### Prompt
Nothing in the entries may change when they are transcribed.

[[ Given records open ]]

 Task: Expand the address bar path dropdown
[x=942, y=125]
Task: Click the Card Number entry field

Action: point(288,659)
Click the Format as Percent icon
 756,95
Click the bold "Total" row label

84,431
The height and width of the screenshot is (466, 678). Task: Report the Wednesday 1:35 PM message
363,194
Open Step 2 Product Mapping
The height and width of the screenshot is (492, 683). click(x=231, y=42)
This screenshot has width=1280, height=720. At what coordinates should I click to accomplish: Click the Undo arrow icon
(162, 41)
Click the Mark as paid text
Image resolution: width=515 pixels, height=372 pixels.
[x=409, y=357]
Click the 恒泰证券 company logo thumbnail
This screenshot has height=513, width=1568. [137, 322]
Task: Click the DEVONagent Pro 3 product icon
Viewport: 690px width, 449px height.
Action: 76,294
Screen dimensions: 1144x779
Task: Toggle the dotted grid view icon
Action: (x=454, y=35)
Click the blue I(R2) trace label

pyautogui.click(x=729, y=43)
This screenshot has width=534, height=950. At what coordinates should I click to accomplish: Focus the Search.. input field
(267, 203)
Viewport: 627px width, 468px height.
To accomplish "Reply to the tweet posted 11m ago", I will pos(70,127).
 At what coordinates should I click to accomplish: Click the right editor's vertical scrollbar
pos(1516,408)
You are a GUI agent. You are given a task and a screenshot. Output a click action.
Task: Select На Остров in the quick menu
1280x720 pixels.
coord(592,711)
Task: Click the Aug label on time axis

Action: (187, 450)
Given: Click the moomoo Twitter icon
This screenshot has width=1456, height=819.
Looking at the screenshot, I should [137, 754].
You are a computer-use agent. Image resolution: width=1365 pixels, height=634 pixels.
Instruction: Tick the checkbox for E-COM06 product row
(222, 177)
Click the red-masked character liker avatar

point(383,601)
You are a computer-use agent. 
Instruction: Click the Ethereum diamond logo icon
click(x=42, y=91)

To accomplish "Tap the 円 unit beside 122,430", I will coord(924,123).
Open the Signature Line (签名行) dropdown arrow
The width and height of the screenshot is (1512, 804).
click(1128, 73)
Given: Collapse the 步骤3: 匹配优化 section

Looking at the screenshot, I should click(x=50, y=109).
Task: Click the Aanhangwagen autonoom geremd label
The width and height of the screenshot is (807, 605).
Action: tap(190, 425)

[[ Given records closed ]]

### Result for this task
 Task: Expand the address bar path dropdown
[x=942, y=125]
Task: Click the Card Number entry field

Action: point(288,659)
Click the Format as Percent icon
 756,95
Click the bold "Total" row label

84,431
The height and width of the screenshot is (466, 678). Task: Report the Wednesday 1:35 PM message
363,194
Open Step 2 Product Mapping
The height and width of the screenshot is (492, 683). click(x=231, y=42)
This screenshot has width=1280, height=720. At what coordinates should I click to accomplish: Click the Undo arrow icon
(162, 41)
Click the Mark as paid text
Image resolution: width=515 pixels, height=372 pixels.
[x=409, y=357]
Click the 恒泰证券 company logo thumbnail
This screenshot has height=513, width=1568. [137, 322]
Task: Click the DEVONagent Pro 3 product icon
Viewport: 690px width, 449px height.
Action: 76,294
Screen dimensions: 1144x779
Task: Toggle the dotted grid view icon
Action: (x=454, y=35)
Click the blue I(R2) trace label

pyautogui.click(x=729, y=43)
This screenshot has width=534, height=950. At what coordinates should I click to accomplish: Focus the Search.. input field
(267, 203)
Viewport: 627px width, 468px height.
To accomplish "Reply to the tweet posted 11m ago", I will pos(70,127).
 At what coordinates should I click to accomplish: Click the right editor's vertical scrollbar
pos(1516,408)
You are a GUI agent. You are given a task and a screenshot. Output a click action.
Task: Select На Остров in the quick menu
1280x720 pixels.
coord(592,711)
Task: Click the Aug label on time axis

Action: (187, 450)
Given: Click the moomoo Twitter icon
This screenshot has width=1456, height=819.
Looking at the screenshot, I should [137, 754].
You are a computer-use agent. Image resolution: width=1365 pixels, height=634 pixels.
Instruction: Tick the checkbox for E-COM06 product row
(222, 177)
Click the red-masked character liker avatar

point(383,601)
You are a computer-use agent. 
Instruction: Click the Ethereum diamond logo icon
click(x=42, y=91)

To accomplish "Tap the 円 unit beside 122,430", I will coord(924,123).
Open the Signature Line (签名行) dropdown arrow
The width and height of the screenshot is (1512, 804).
click(1128, 73)
Given: Collapse the 步骤3: 匹配优化 section

Looking at the screenshot, I should click(x=50, y=109).
Task: Click the Aanhangwagen autonoom geremd label
The width and height of the screenshot is (807, 605).
Action: tap(190, 425)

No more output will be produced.